In Wake of EU ‘Earthquake’ Directive, Israeli Government to Take Foreign Journalists to Samaria in Bullet-Proof Bus to See Jews and Arabs Working Together
In the wake of the release of new anti-Israel European Commission guidelines regarding cooperation with the Jewish state in Judea and Samaria, and in light of the resumption of direct negotiations between the State of Israel and the Palestinian Authority, the Israeli Government Press Office said it would bring foreign journalists on a visit to the disputed area.
The trip to Samaria (Area C), scheduled for next Monday on a bullet-proof bus, will include opportunities to interview Arab management personnel and workers, as well as professors at Ariel University, which has 500 Arab students, to learn about the newest research on co-existence in the region.

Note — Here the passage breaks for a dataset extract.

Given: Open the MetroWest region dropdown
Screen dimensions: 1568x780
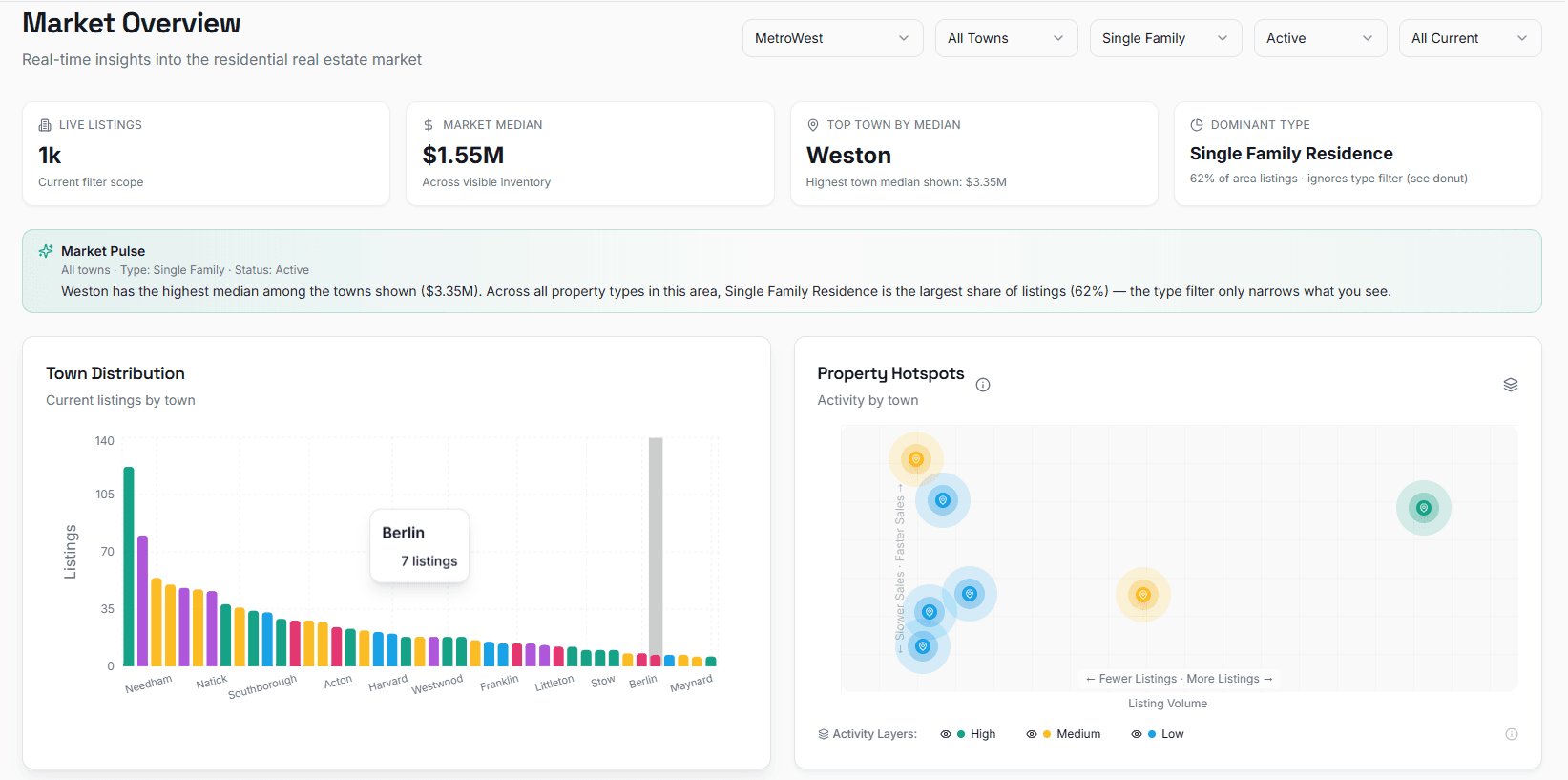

In Barkan, a major industrial park that employs 3,000 Arabs and 3,000 Jews working side by side in 140 factories, the group will visit the Lipski factory, one of the largest producers of plastic sanitary and plumbing products, meet the CEO of the factory, Yehuda Cohen, and Rasheed Mrar, assembly manager at Lipski.

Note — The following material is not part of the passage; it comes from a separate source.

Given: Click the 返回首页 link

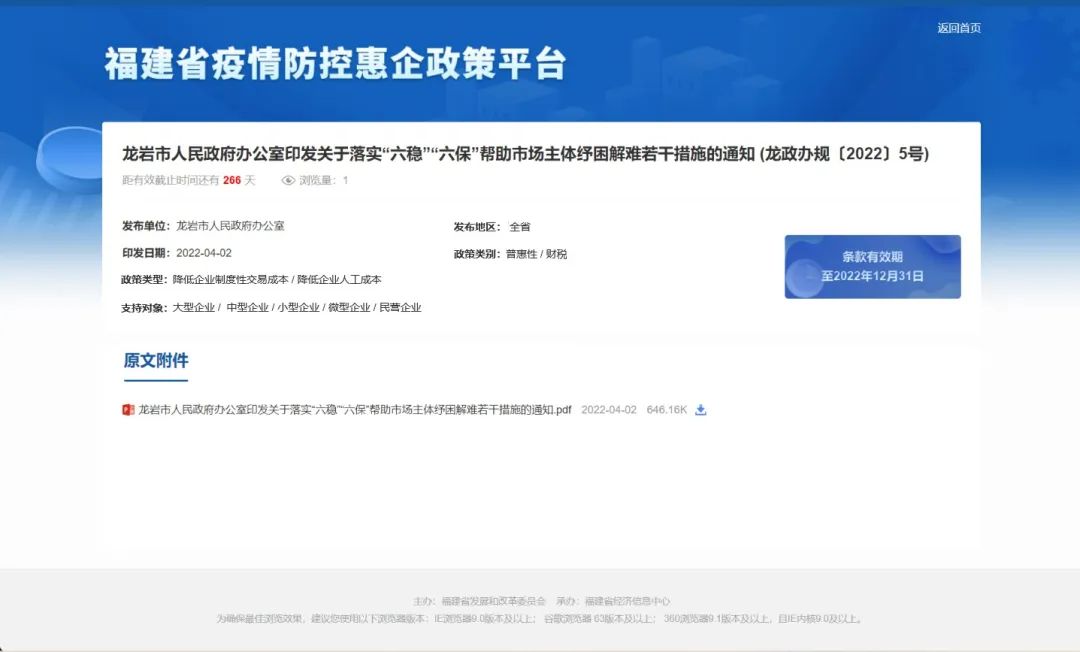Looking at the screenshot, I should (958, 28).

At Ariel University, Prof. Yehuda Danon, president of the school, will address the journalists, the government said.
Afterwards, the group will meet with Danny Dayan, chief foreign envoy of the Yesha council, and with senior Palestinian businessmen invited for the occasion.
Miri Maoz-Ovadia, international liaison for the Binyamin Regional Council, will also be among the tour leaders.

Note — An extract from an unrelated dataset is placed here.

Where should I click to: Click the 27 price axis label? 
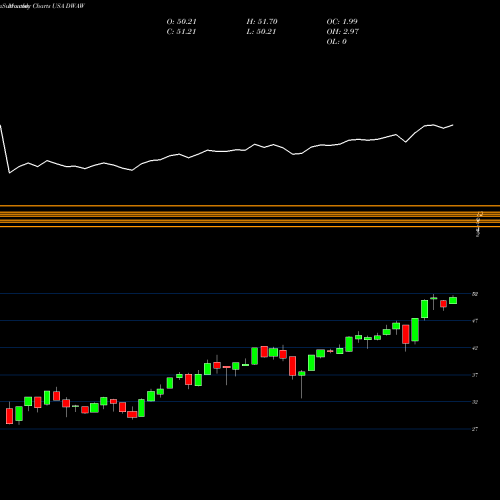pos(475,429)
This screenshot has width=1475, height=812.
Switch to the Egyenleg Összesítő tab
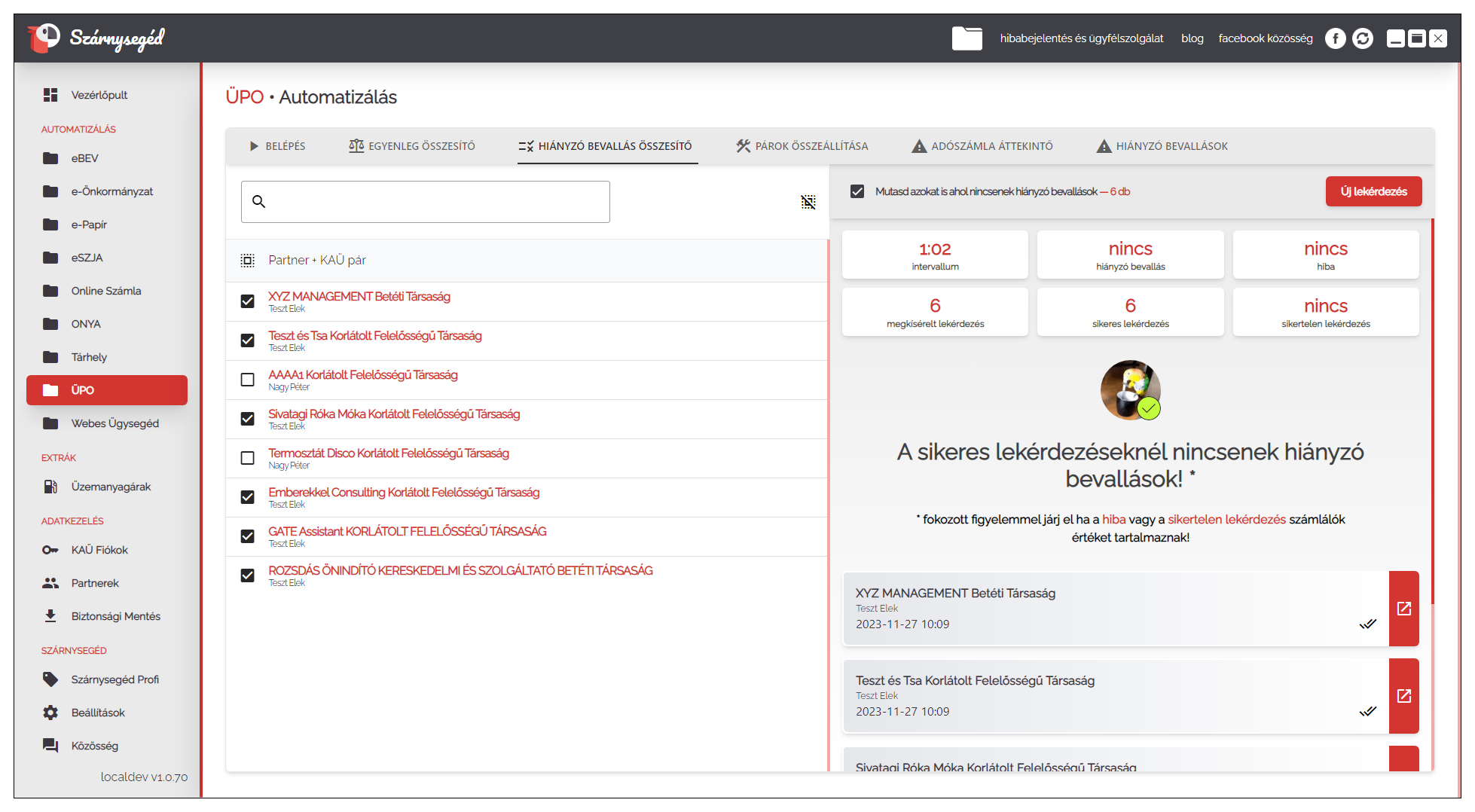(x=412, y=146)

Two weeks ago, the EU issued the directive, disclosed last week, requiring all 28 European member states to ban all funding, collaboration, scholarships, research grants and awards to Israeli entities in the West Bank and East Jerusalem. The rule also requires that any future agreements signed with Israel must include a clause stating that the settlements are not part of the sovereign State of Israel and therefore are not part of said agreement. The directive becomes active in 2014.